Limitations and Strengths of the Study
All of the primary articles included in this review had observational study designs, which meant that confounding factors had the potential to alter the outcome variable. The fact that this country-based study only took into account articles written in English was another limiting issue. As almost all of the included countries had low incomes, it is also difficult to extrapolate the results to countries with stronger economic standing. Another restriction was that, due to the variability in the reporting system, several of the variables that were stated in the bulk of the articles were not included.

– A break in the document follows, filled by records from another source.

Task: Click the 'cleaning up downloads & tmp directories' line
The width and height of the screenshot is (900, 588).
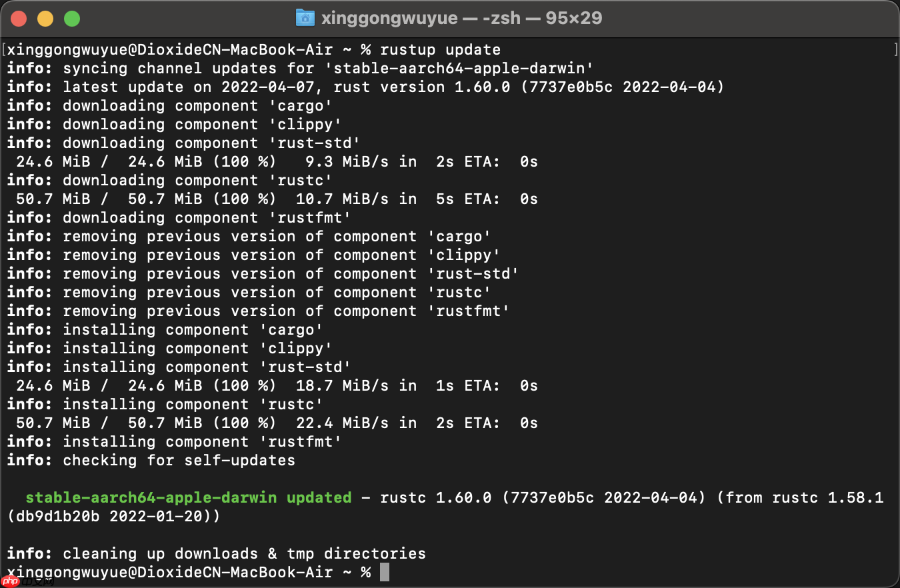Action: pyautogui.click(x=244, y=554)
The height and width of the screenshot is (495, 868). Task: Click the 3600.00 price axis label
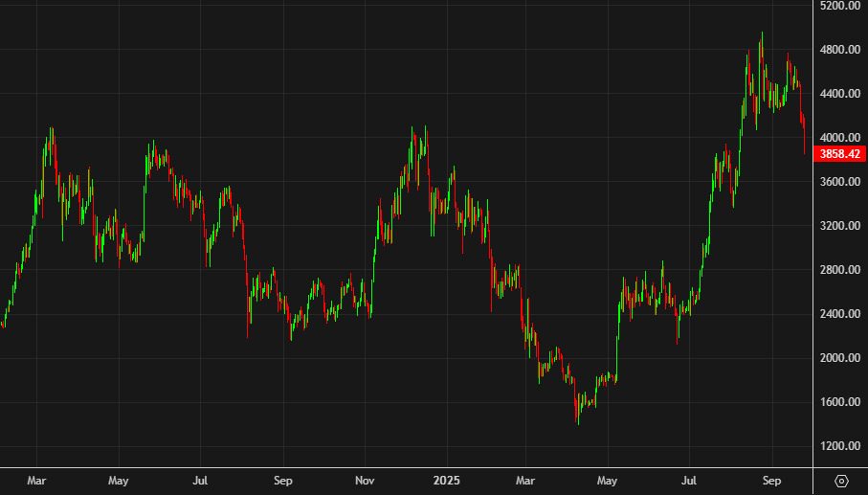(x=840, y=182)
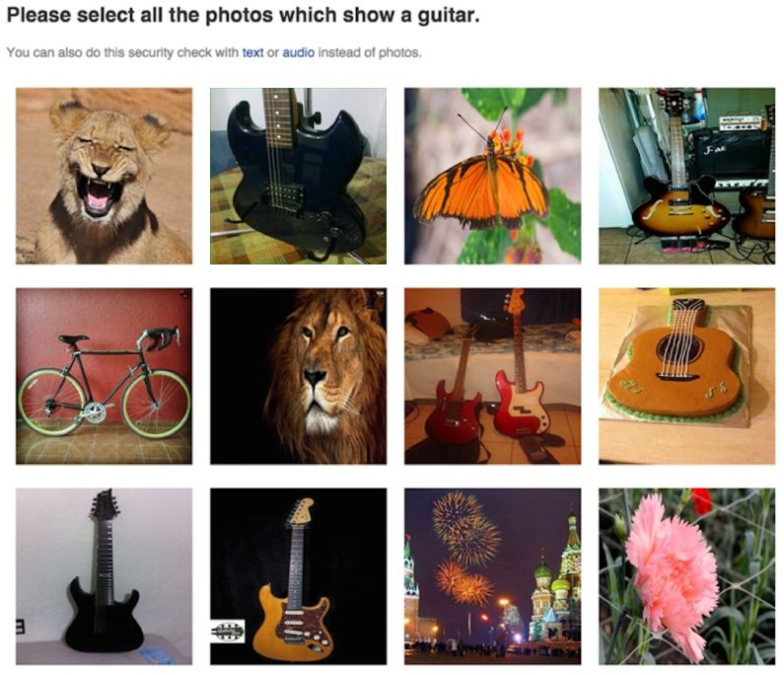Select the laughing lion cub photo

pos(104,176)
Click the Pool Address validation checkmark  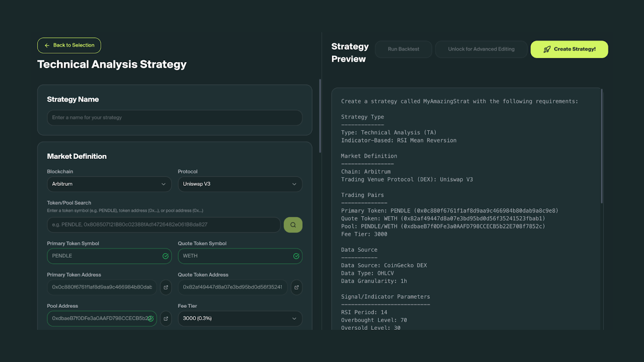click(151, 319)
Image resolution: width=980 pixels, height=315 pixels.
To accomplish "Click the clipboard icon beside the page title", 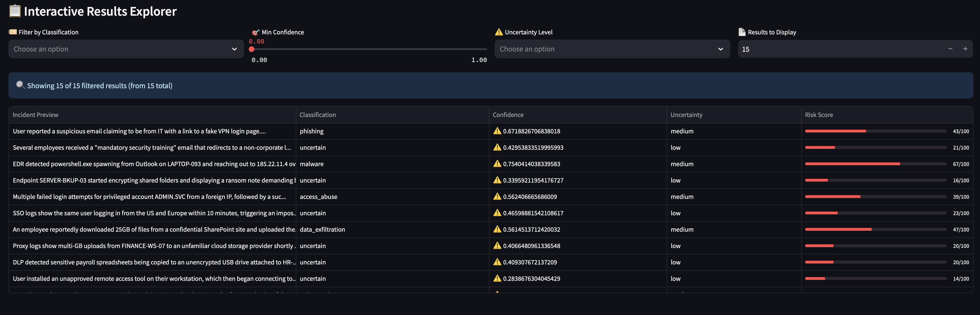I will pos(14,11).
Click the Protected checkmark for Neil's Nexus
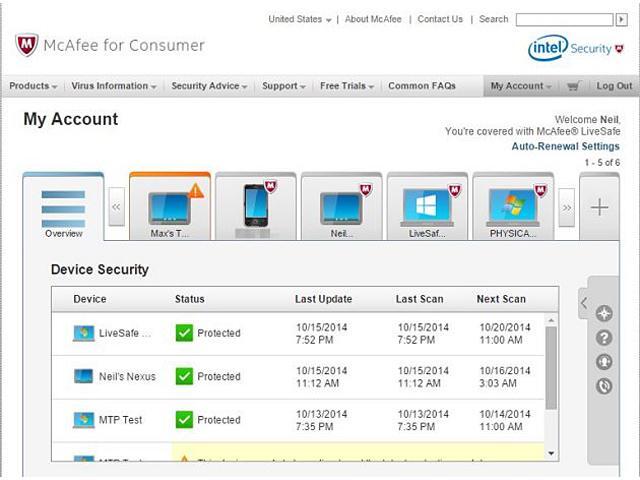Screen dimensions: 640x480 coord(184,377)
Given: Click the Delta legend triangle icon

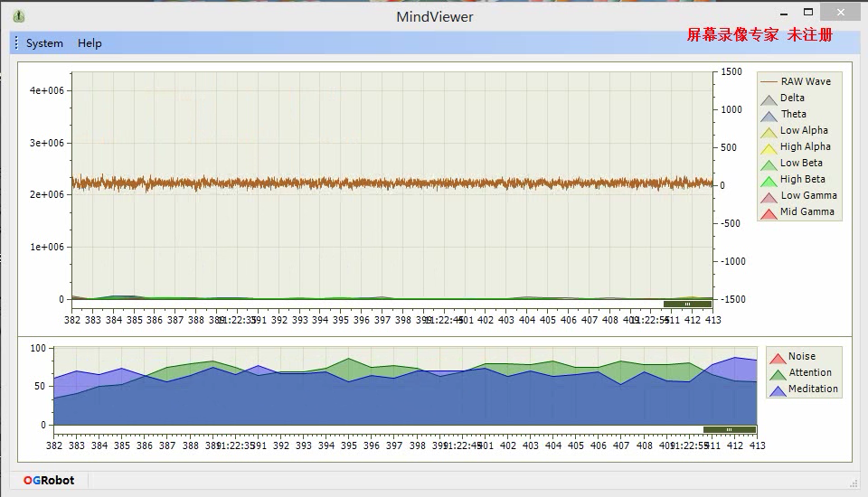Looking at the screenshot, I should [769, 99].
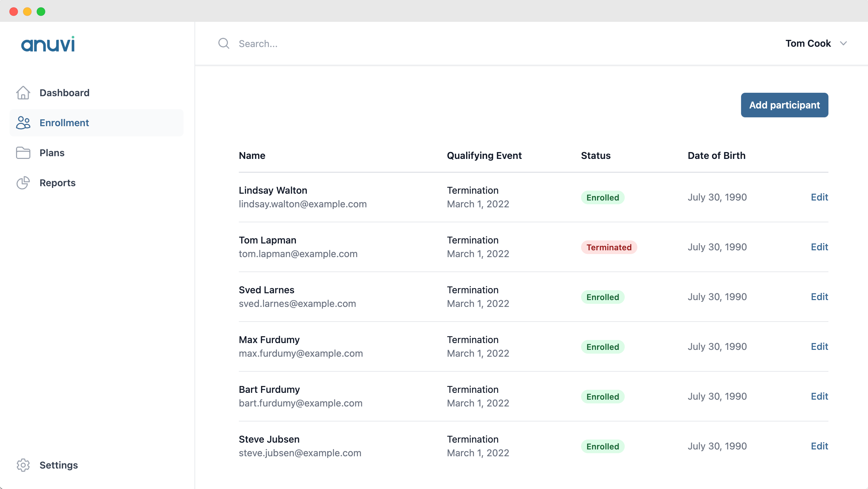Click the Dashboard house icon
868x489 pixels.
click(23, 93)
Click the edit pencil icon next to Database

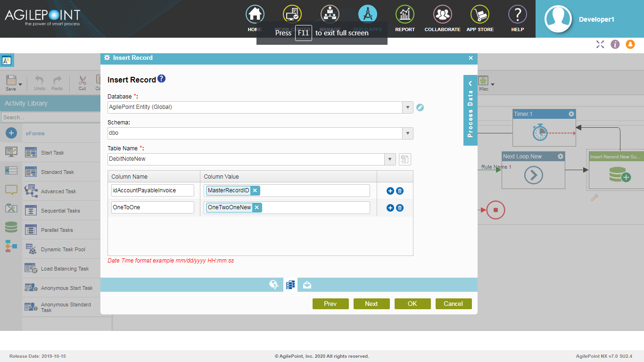420,107
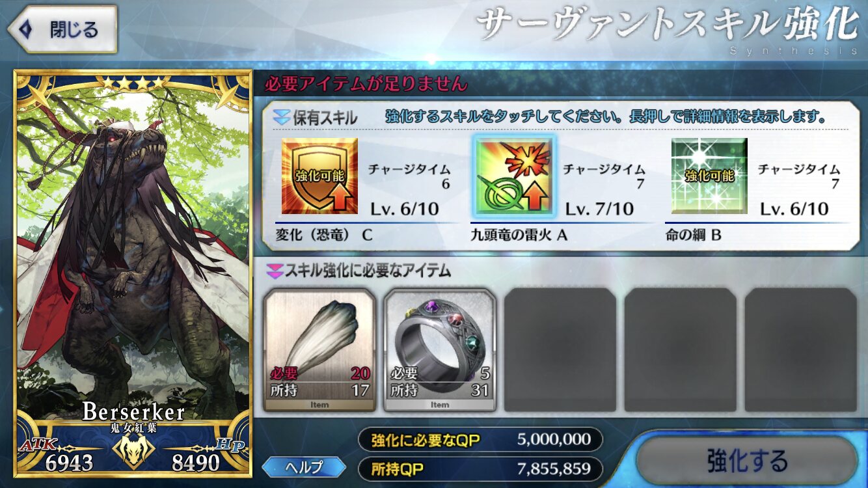Select the 九頭竜の雷火 A skill icon

click(x=514, y=176)
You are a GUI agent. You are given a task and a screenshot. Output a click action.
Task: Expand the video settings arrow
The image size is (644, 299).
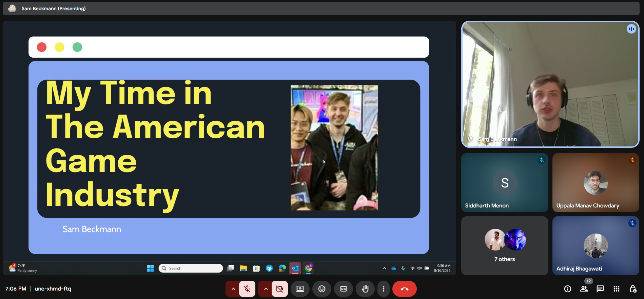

Regarding the study's strength, many stillbirth-related variables were considered in this meta-analysis. The majority of the studies included in this meta-analysis used large sample sizes, which is thought to be one of the factors affecting the study's power. Also, the accompanying articles are of higher quality. The use of a broad search method to find the most articles and the generally high quality of the initial observational research are the other strengths. The relevant research from the many countries included in this meta-analysis reflects several sub-Saharan regions, which increases the likelihood of applicability. Even if limited to observational studies were our limitations, to account for confounding, adjusted results received more attention. To eliminate the limitations we encountered in this study, we advise future studies in this field to incorporate interventional and non-English studies.